It was a slightly different E3 for Nintendo this year.
Shorn of one major game for 2019 (outside of Pokémon, which isn't technically a Nintendo game), it instead focused on the breadth of content it has lined-up for the year. There were the deeper dives into Luigi's Mansion 3 and The Legend of Zelda: Link's Awakening, reminders of the upcoming Super Mario Maker 2 and Fire Emblem Three Houses, plus a number of smaller, more targeted and third-party offerings.
At times it felt a bit heavy on Japanese games, but there was something for everyone -- even beginning with a Smash Bros character for fans in Asia, and ending on one for Western audiences.
There were indie games, licensed games, violent games, family friendly games... There was even a bit of Microsoft, and not just with Banjo-Kazooie, but also a new Minecraft (that had only been revealed two days previously on the Xbox stage).
"If you look at the Switch line-up at E3, you'll note the games all have something in common: they're almost all sequels to 3DS games"
And, of course, ending with a reveal for a new Zelda is always going to steal the hearts of Nintendo fans the world over. It's a headliner that is guaranteed to get people talking, even if what was shown was ultimately very slight.

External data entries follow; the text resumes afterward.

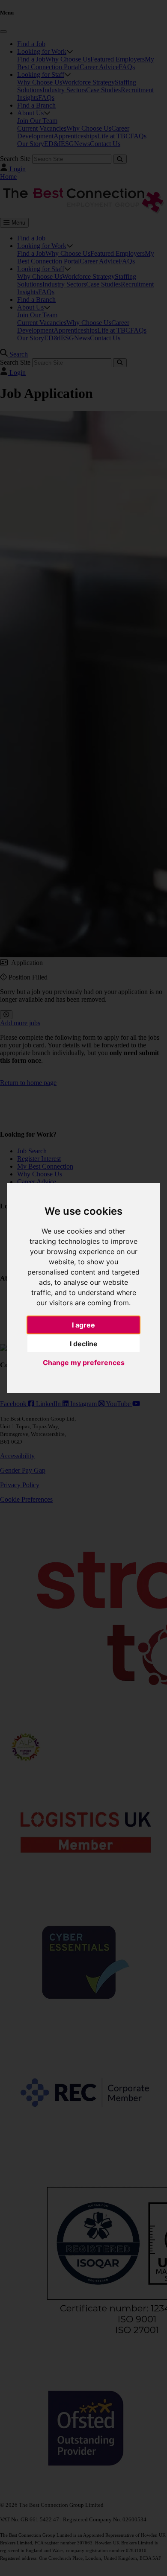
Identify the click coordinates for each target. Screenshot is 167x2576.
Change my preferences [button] (84, 1362)
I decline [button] (84, 1343)
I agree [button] (83, 1325)
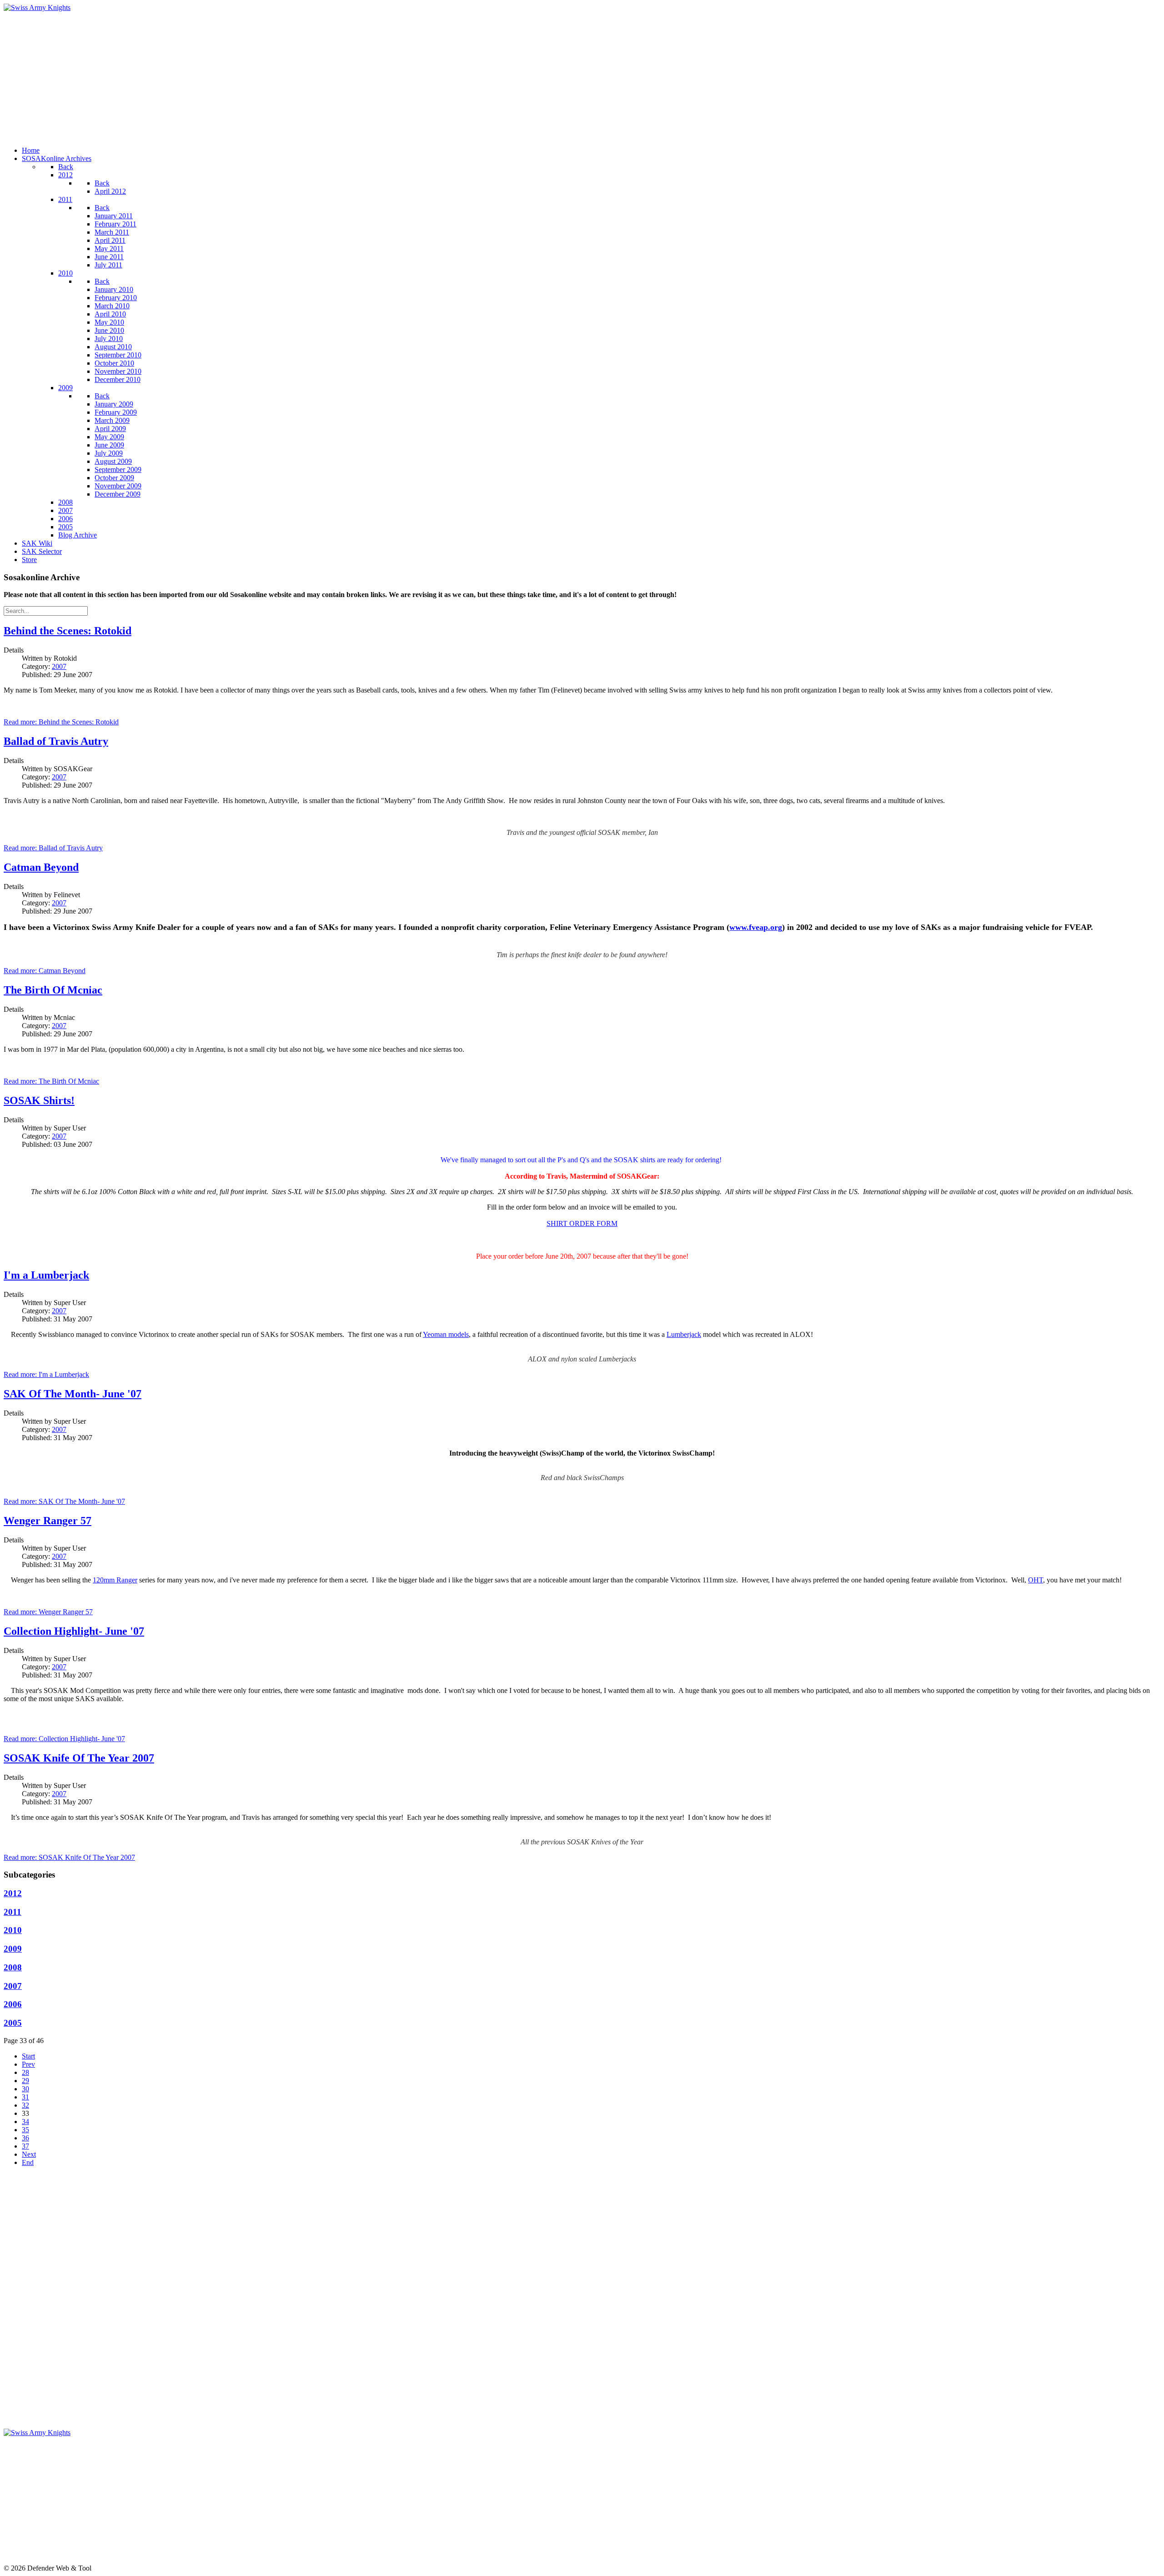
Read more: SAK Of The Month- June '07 (64, 1501)
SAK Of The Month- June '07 (72, 1394)
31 (25, 2097)
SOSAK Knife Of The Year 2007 (79, 1758)
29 (25, 2080)
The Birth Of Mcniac (53, 990)
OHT (1035, 1580)
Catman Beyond (41, 867)
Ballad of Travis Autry (56, 741)
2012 (13, 1893)
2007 (59, 666)
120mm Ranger (115, 1580)
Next (29, 2154)
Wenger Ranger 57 (47, 1521)
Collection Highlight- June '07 (74, 1631)
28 (25, 2072)
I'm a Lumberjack (46, 1275)
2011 (12, 1912)
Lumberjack (684, 1334)
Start (28, 2056)
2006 (13, 2004)
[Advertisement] (276, 75)
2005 (13, 2023)
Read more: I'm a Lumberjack (46, 1374)
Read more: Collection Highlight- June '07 (64, 1738)
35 (25, 2130)
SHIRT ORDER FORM (582, 1223)
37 (25, 2146)
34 (25, 2121)
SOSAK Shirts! (39, 1100)
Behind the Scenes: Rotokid (67, 631)
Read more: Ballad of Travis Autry (53, 848)
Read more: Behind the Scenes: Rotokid (61, 722)
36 (25, 2138)
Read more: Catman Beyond (44, 970)
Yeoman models (446, 1334)
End (28, 2162)
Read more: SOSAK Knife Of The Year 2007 (69, 1857)
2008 (13, 1967)
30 (25, 2089)
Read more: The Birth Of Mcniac (51, 1081)
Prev (28, 2064)
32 (25, 2105)
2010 (13, 1930)
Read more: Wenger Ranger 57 (48, 1612)
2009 (13, 1948)
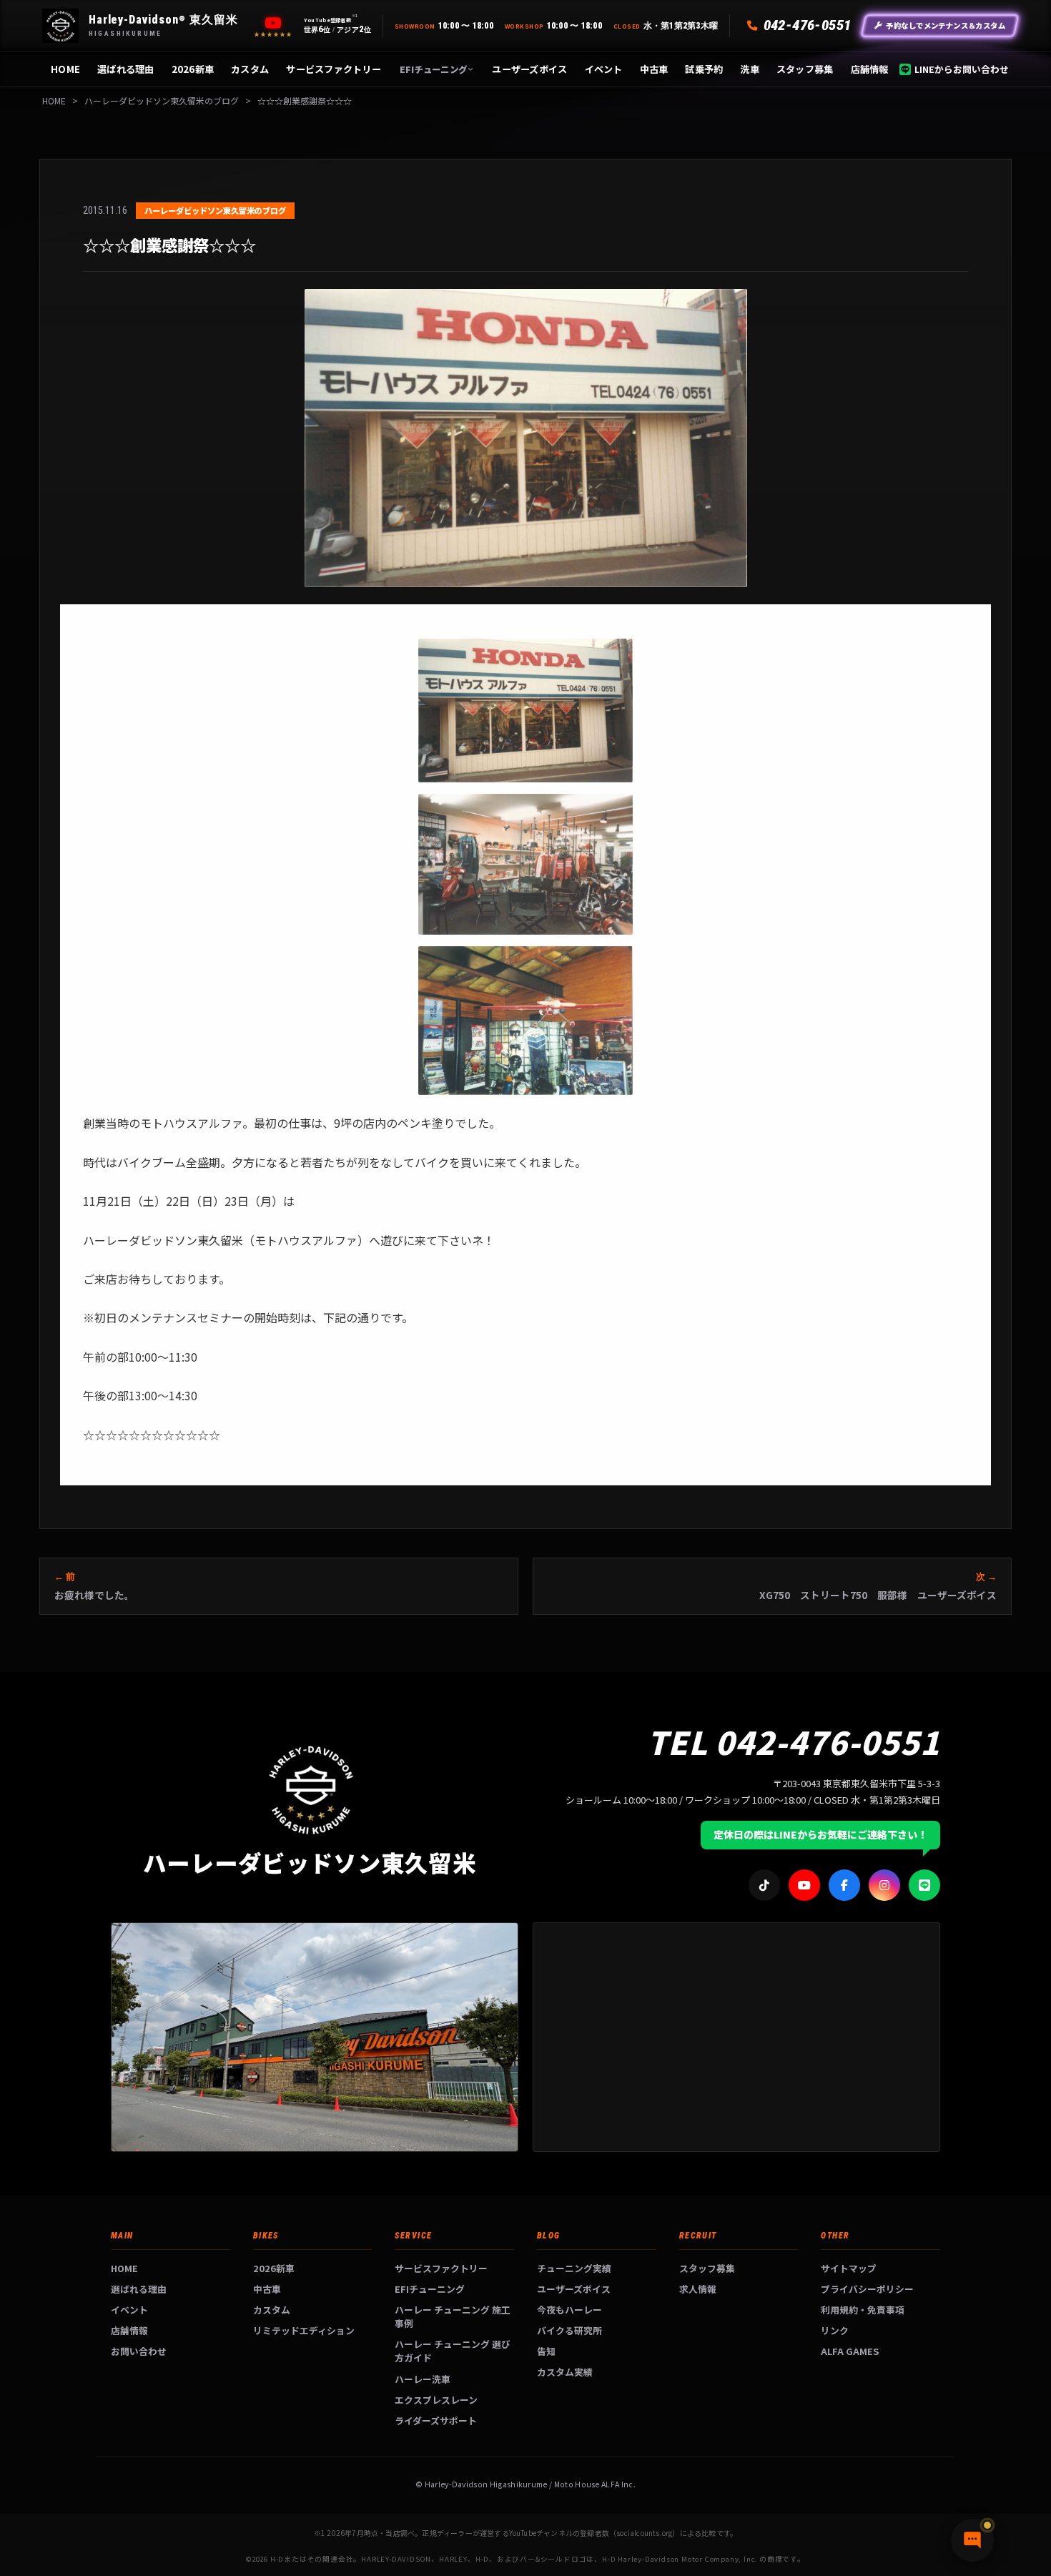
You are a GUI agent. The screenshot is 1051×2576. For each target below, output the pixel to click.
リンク (835, 2330)
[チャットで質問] (972, 2540)
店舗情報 (870, 69)
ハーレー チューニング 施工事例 (452, 2316)
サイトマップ (849, 2268)
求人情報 (697, 2289)
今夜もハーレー (569, 2309)
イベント (604, 69)
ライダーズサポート (436, 2420)
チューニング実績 (574, 2268)
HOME (65, 69)
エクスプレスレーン (436, 2400)
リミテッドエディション (304, 2330)
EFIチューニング (433, 69)
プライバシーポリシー (867, 2289)
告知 (546, 2351)
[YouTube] (273, 23)
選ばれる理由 (125, 69)
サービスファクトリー (333, 69)
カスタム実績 (565, 2372)
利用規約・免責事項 (862, 2309)
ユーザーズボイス (529, 69)
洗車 (749, 69)
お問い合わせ (139, 2351)
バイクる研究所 (569, 2330)
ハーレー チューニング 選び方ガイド (452, 2350)
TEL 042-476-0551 (793, 1741)
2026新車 (193, 69)
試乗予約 (704, 69)
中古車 (654, 69)
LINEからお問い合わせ (961, 69)
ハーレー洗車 (422, 2379)
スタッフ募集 (805, 69)
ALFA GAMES (850, 2351)
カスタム (250, 69)
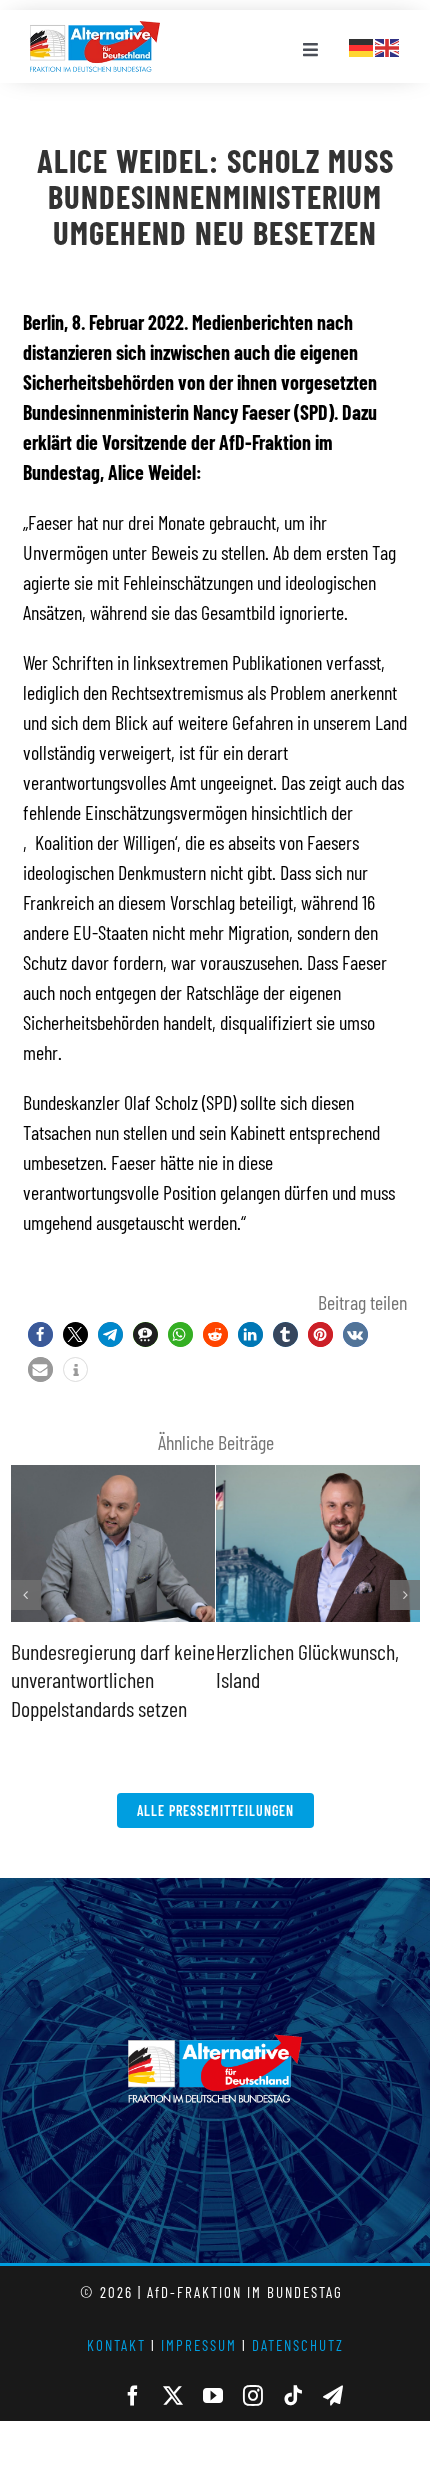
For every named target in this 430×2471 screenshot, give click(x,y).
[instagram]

The one disappointment was arguably the delay to Animal Crossing: New Horizons out of 2019 and into March 2020. Yet with Luigi's Mansion looking promising, and with plenty of games to come this year, it was probably an easy decision to push it back a few months to deliver a strong end to the financial year.
So it was a decent showing for Nintendo, yet there was something missing. And it was something the platform holder had warned us would be missing in advance: a new, cheaper Switch.
If you look at the Switch line-up at E3, you'll note the games all have something in common: they're almost all sequels to 3DS games. Even with the delay to Animal Crossing, games like Pokémon Sword and Shield, Luigi's Mansion 3, Fire Emblem: Three Houses and The Legend of Zelda: Link's Awakening are follow-ups to games that had come out on Nintendo's now practically defunct portable.
It's possibly more a quirk of the development cycle than a deliberate strategy, but this creates a decent opportunity for Nintendo to upgrade its 75 million-strong 3DS fanbase to its new console. The content certainly enables them to do that.
However, Nintendo Switch remains premium priced hardware. It offers value for money, but it's not exactly the entry-level device that the 3DS has been for most of its lifecycle. There have been repeated reports that a more affordable Switch console is in-development; potentially removing the hybrid nature of the original, or at least some of the tools required to make it one, in an effort to drive down some of the cost.
Of course, there's a good chance that is still coming, and potentially soon. Nintendo Direct videos can happen at any time. It doesn't have to be an E3 thing, especially if there's still some last minute tweaks to do. And there's a legitimate argument that E3 isn't the best place to reveal an entry-level product targeted at a more mainstream audience (although the world's media is here).
But with the games that Nintendo is pushing during 2019 (and into early 2020), you can see that 3DS users -- who have yet to move to Switch -- are going to be intrigued by what's on offer. They could just do with a more suitable console to play them on. And until we see it, it will feel like that's the missing component in what could be an otherwise great year for Nintendo.